» Given task A
Name each Grand Slam tournament in the doubles results of the Adam Peterson tennis profile, with the result and year shown for it.
» Given task B
Render this sentence from the Adam Peterson tennis profile in Spanish: "From 1996, he competed professionally, primarily as a doubles specialist, reaching a career best ranking of 102."
» Given task C
Quote the Adam Peterson tennis profile between "Adam Peterson (born" and "US Amateur Championships.", inclusive.

» Page
*****

Adam Peterson
- Full name: Adam Peterson
- Country (sports): United States
- Born: July 16, 1974 (age 51) Fullerton, California, U.S.
- Prize money: $75,519

Singles
- Career record: 0–1
- Career titles: 0
- Highest ranking: No. 355 (April 6, 1998)

Doubles
- Career record: 9–14
- Career titles: 0
- Highest ranking: No. 102 (October 4, 1999)

Grand Slam doubles results
- Australian Open: 1R (2000)
- Wimbledon: Q2 (1999)
- US Open: 2R (1999)

= Adam Peterson (tennis) =

American tennis player

Adam Peterson (born July 16, 1974) is a former professional tennis player from the United States.

==Biography==
===Early career===
Peterson, who grew up in Orange County, California, made the boys' doubles semi-finals at both the 1990 and 1992 US Open junior competitions.

A USC Trojans player, he was a member of NCAA title winning sides in 1993 and 1994. While still an amateur he was given a wildcard into the main draw at Indian Wells in 1995. He won the singles and doubles events at the 1996 ITA Summer Championships, formerly known as the US Amateur Championships.

===Professional tennis===
From 1996, he competed professionally, primarily as a doubles specialist, reaching a career best ranking of 102.

*****

» Provided material
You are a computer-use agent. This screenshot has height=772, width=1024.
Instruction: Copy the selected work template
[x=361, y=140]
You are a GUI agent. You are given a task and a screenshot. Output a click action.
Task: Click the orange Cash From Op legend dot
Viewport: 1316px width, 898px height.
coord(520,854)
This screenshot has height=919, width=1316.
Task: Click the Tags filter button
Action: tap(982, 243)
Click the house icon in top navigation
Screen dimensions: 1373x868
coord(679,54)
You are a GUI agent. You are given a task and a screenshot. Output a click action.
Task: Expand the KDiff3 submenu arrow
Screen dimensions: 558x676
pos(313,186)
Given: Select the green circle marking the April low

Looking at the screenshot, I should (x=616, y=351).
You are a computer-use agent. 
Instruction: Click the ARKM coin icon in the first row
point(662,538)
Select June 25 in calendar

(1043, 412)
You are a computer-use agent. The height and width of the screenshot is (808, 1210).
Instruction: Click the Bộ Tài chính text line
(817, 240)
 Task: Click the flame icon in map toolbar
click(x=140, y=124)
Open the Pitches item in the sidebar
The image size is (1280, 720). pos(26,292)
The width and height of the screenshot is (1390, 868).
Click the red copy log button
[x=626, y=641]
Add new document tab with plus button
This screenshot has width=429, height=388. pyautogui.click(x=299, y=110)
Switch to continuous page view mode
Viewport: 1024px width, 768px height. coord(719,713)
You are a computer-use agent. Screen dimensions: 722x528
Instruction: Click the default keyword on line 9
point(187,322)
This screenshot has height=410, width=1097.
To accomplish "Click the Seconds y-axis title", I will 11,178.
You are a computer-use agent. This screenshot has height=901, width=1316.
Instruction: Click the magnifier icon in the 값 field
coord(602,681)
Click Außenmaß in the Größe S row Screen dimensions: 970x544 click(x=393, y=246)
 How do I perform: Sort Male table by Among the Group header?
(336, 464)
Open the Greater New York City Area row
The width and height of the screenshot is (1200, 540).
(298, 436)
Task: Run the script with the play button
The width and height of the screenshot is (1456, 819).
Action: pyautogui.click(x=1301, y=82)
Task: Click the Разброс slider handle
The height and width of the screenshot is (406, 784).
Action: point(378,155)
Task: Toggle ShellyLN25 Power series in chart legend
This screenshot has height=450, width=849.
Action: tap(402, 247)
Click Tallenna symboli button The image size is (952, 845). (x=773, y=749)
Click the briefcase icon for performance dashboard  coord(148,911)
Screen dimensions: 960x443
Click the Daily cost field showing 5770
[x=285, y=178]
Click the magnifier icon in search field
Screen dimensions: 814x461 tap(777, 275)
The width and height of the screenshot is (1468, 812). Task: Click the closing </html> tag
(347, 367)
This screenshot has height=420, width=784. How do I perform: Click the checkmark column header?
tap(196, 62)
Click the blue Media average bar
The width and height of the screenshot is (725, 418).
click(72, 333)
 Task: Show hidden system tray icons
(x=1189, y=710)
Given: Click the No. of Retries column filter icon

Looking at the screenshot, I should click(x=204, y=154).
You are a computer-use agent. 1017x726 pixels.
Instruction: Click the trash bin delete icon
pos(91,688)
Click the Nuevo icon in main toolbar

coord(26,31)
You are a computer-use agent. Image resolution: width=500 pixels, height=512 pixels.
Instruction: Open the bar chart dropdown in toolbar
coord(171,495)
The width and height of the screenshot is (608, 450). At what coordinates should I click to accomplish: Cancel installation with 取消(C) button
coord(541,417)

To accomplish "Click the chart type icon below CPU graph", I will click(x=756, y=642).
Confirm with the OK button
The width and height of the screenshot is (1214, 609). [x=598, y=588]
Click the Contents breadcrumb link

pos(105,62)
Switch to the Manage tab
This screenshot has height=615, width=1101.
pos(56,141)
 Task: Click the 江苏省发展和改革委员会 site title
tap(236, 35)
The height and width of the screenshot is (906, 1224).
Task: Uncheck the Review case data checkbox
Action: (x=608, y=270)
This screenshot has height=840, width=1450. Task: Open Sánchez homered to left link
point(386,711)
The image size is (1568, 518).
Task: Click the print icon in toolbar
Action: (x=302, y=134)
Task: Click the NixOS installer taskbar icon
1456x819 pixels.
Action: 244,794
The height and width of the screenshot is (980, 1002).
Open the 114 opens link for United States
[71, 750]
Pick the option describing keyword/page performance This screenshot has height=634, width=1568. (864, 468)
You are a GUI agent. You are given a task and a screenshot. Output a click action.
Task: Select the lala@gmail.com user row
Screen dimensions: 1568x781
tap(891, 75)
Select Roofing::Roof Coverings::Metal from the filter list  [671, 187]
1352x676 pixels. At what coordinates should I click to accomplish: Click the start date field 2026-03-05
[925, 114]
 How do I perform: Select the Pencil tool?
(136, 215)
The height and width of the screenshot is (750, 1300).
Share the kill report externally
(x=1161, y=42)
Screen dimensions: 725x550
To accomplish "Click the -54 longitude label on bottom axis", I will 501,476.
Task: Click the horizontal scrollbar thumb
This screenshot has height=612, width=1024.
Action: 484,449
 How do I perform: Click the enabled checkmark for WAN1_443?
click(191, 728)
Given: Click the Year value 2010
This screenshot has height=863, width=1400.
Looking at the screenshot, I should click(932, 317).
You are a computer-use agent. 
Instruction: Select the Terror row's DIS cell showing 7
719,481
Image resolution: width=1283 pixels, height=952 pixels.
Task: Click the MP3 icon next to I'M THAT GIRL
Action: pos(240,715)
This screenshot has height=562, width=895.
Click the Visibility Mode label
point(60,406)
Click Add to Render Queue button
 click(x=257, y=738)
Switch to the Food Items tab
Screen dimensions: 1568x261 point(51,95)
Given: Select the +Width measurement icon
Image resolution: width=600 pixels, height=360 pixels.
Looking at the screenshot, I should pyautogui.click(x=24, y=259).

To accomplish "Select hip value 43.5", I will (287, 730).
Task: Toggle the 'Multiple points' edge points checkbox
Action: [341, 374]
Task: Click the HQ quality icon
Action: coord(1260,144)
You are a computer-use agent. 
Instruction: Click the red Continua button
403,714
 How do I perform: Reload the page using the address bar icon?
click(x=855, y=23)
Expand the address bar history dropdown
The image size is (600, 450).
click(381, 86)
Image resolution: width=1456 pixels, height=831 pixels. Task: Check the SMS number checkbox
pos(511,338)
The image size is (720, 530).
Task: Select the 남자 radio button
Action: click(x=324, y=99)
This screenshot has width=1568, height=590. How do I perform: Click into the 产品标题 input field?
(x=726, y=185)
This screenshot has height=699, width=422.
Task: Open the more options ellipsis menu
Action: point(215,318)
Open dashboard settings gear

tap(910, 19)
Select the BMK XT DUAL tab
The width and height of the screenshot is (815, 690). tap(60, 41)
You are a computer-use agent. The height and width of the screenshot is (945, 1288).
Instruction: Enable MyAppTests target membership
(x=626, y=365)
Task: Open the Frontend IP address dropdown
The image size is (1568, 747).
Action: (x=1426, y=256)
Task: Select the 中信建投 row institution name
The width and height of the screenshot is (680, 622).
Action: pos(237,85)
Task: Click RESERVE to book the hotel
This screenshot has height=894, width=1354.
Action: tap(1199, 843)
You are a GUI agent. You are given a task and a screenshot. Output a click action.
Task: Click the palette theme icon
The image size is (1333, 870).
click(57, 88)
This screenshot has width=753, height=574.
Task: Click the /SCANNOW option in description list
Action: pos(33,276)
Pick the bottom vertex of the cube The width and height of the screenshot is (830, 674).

*****

» Problem solution A
- Australian Open: 1R (2000)
- Wimbledon: Q2 (1999)
- US Open: 2R (1999)

» Problem solution B
A partir de 1996, compitió como profesional, principalmente como especialista en dobles, y alcanzó su mejor clasificación, el puesto 102.

» Problem solution C
Adam Peterson (born July 16, 1974) is a former professional tennis player from the United States.

==Biography==
===Early career===
Peterson, who grew up in Orange County, California, made the boys' doubles semi-finals at both the 1990 and 1992 US Open junior competitions.

A USC Trojans player, he was a member of NCAA title winning sides in 1993 and 1994. While still an amateur he was given a wildcard into the main draw at Indian Wells in 1995. He won the singles and doubles events at the 1996 ITA Summer Championships, formerly known as the US Amateur Championships.